*** Block opens ***
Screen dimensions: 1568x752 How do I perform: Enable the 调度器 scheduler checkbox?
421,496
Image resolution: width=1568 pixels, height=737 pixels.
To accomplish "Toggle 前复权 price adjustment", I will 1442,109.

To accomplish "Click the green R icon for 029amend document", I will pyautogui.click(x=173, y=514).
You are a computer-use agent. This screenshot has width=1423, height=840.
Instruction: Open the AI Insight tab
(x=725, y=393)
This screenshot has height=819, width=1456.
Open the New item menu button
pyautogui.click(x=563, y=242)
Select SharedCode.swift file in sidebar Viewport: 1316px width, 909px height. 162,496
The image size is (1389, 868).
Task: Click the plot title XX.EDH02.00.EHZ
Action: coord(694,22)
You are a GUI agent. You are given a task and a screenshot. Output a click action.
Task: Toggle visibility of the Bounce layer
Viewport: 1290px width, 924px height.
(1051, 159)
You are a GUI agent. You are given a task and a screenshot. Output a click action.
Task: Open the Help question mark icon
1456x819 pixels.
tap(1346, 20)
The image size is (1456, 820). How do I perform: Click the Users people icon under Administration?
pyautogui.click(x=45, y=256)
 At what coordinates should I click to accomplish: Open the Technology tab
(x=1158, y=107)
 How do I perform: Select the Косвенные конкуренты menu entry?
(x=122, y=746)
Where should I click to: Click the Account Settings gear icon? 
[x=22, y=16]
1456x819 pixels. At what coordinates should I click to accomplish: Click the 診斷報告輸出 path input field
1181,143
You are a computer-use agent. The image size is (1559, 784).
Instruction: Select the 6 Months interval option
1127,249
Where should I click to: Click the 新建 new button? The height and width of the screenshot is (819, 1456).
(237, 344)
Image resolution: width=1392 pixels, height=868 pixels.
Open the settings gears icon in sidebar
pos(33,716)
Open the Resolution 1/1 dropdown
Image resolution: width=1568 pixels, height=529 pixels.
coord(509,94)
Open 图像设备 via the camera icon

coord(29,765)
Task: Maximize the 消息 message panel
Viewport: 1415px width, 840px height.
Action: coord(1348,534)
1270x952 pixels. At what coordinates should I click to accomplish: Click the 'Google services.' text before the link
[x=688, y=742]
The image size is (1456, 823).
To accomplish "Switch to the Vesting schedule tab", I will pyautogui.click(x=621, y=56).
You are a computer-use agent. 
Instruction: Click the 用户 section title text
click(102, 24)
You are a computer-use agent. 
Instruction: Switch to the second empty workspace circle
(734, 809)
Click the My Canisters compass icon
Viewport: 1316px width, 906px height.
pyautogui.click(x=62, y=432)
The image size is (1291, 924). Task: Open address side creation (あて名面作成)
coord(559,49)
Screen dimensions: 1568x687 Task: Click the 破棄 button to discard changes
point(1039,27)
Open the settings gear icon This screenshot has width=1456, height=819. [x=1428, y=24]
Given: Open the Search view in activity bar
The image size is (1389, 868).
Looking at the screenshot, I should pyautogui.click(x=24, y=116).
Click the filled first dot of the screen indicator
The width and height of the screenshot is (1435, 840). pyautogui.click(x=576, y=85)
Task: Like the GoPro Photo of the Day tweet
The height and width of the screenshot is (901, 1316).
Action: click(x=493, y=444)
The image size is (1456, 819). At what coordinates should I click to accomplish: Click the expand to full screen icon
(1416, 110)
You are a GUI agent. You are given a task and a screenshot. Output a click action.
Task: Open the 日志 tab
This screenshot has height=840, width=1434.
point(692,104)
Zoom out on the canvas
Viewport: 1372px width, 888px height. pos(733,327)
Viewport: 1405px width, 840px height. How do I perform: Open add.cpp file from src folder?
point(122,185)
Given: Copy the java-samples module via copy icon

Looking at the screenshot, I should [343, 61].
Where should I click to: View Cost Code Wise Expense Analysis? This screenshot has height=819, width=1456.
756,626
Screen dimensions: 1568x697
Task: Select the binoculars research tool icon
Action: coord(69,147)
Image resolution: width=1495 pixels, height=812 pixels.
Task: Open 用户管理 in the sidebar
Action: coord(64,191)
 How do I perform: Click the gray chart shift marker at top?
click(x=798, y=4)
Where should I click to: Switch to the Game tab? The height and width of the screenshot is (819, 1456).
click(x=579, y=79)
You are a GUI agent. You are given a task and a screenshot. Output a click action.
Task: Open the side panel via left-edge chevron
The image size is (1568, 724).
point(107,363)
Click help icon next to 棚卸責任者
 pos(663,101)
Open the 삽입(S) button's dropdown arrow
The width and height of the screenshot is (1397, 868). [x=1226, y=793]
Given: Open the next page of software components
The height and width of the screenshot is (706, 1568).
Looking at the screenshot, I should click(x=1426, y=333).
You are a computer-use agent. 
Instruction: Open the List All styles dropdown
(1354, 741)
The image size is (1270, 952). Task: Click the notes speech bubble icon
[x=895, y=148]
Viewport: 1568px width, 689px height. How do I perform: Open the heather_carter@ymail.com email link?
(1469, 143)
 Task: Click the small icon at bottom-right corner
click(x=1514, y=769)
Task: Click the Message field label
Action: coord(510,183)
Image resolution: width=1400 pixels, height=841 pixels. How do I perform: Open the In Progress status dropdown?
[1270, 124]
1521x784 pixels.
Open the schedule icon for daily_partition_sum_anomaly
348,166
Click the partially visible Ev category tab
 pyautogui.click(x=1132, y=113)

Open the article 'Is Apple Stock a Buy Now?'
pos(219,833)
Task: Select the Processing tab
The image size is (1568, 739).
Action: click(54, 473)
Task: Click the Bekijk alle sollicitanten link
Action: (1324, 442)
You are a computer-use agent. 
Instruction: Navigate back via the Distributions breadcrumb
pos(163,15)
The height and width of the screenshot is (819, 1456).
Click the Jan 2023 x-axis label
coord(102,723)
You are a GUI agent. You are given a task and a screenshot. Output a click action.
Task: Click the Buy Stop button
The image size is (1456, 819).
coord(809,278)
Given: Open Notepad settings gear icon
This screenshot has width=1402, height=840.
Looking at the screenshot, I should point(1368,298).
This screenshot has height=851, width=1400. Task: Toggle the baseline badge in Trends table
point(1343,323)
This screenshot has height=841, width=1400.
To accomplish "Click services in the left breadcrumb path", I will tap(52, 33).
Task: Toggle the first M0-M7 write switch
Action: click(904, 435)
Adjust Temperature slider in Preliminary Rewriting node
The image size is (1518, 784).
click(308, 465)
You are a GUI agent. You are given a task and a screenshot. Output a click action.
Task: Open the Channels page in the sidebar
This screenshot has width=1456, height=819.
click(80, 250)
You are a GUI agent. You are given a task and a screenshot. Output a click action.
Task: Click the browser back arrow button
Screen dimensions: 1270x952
*** Block closes ***
What the task asks: Please give back exactly the lines of this listing beginning at the line with "Task: Like the GoPro Photo of the Day tweet" and ending with the line with "Task: Open the 日志 tab", both included, and nothing else.

Task solution:
Task: Like the GoPro Photo of the Day tweet
The height and width of the screenshot is (901, 1316).
Action: click(x=493, y=444)
The image size is (1456, 819). At what coordinates should I click to accomplish: Click the expand to full screen icon
(1416, 110)
You are a GUI agent. You are given a task and a screenshot. Output a click action.
Task: Open the 日志 tab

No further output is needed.